“Mr. O’Neill.” Wolfe opened his eyes enough to see. “That tramping back and forth is extremely irritating.”
“I’m not going to leave this room,” O’Neill declared without halting.
“Shall I tie him up?” I offered.
Wolfe, ignoring me, told O’Neill, “It will probably be another hour or more. What about your statement that you got possession of this thing innocently? Your word. Do you want to explain that now? How you got it innocently?”
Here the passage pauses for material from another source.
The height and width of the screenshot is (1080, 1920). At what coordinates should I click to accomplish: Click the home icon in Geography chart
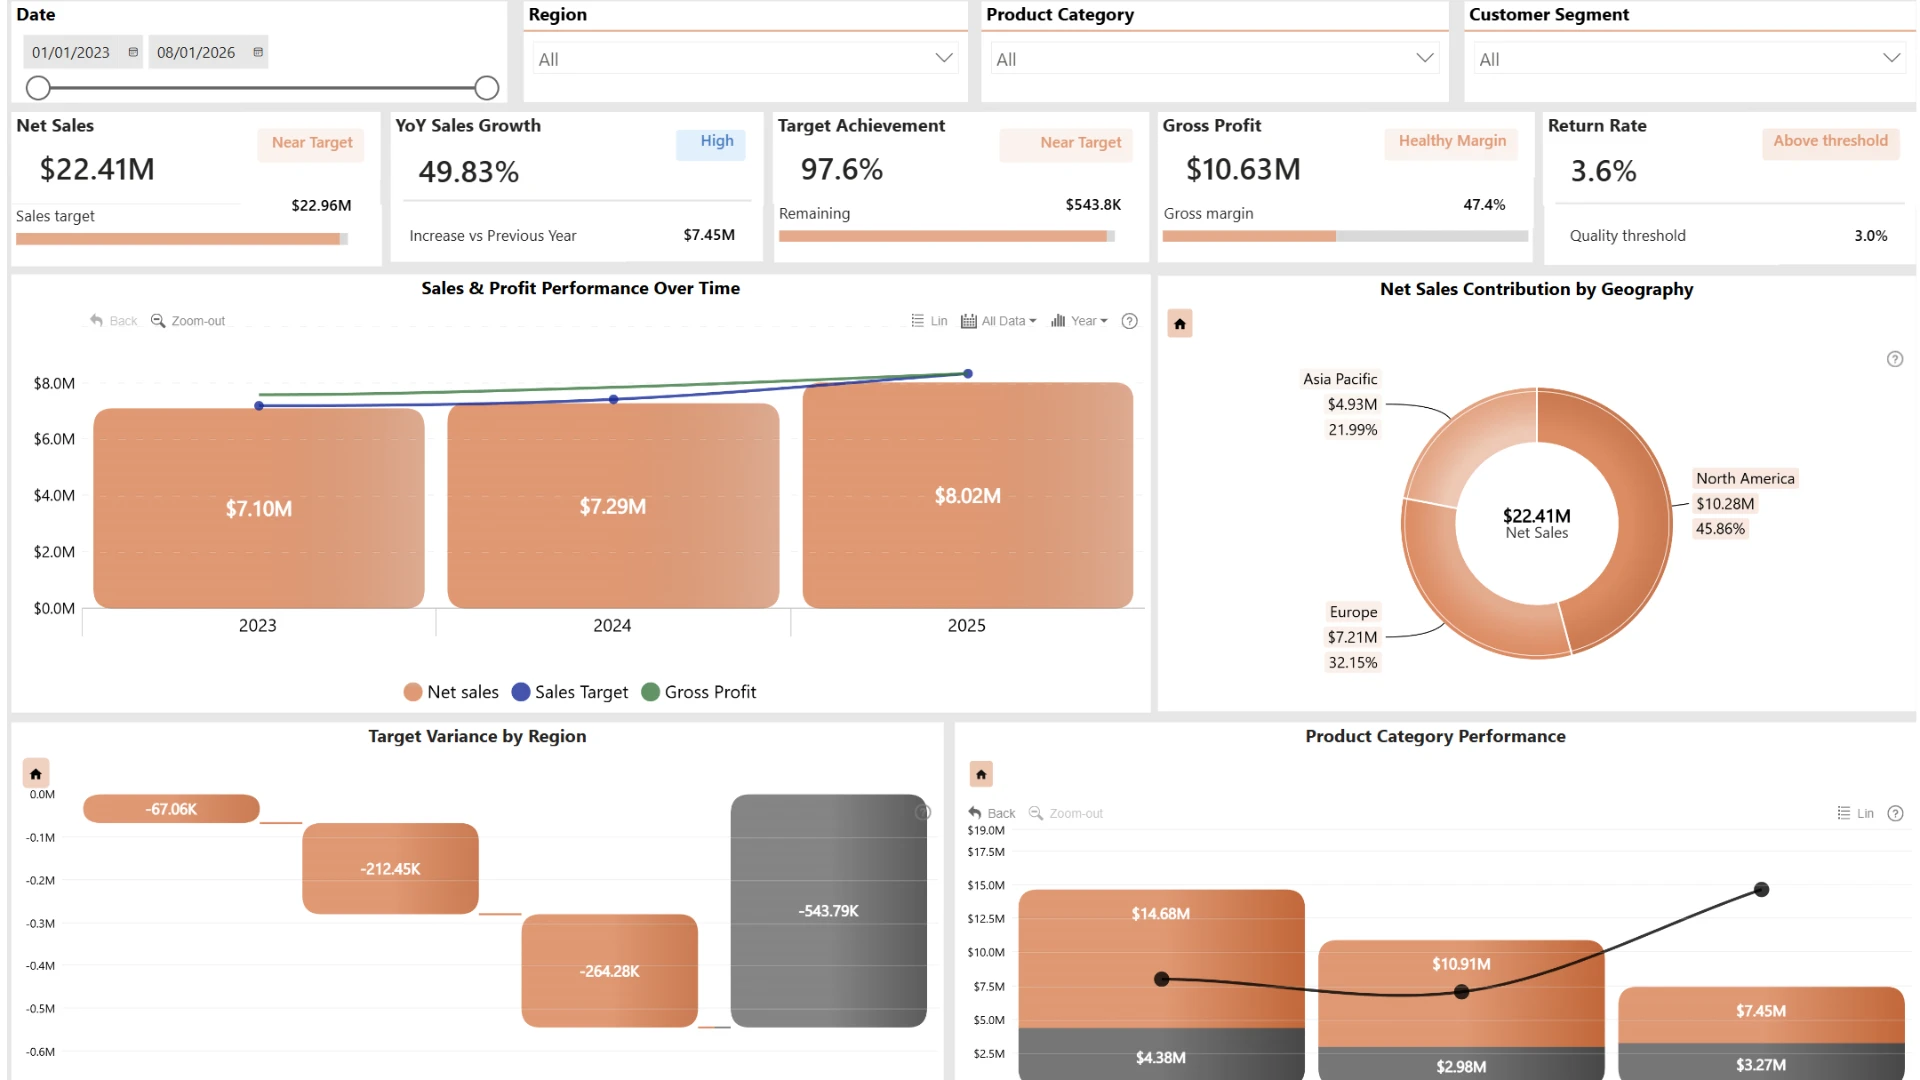coord(1180,324)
“I’ll explain it when I feel like it.”
“Nonsense. I didn’t take you for a nincompoop.”
“Go to hell.”
That always annoyed Wolfe. He said sharply, “Then you are a nincompoop. You have only two means of restraining Mr. Goodwin and me: your own physical prowess or an appeal to the police. The former is hopeless; Mr. Goodwin could fold you up and put you on a shelf. You obviously don’t like the idea of the police, I can’t imagine why, since you’re innocent. So how do you like this: when that machine has arrived and we have learned how to run it and the manager has departed, Mr. Goodwin will carry you out and set you on the stoop, and come back in and shut the door. Then he and I will listen to the cylinders.”
O’Neill stopped walking, took his hands from his pockets and put them flat on the desk to lean on them, and glowered at Wolfe.
“You won’t do that!”
“I won’t. Mr. Goodwin will.”
“Damn you!” He held the pose long enough for five takes, then slowly straightened up. “What do you want?”
“I want to know where you got this thing.”
“All right, I’ll tell you. Last evening—”
“Excuse me. Archie. Your notebook. Go ahead, sir.”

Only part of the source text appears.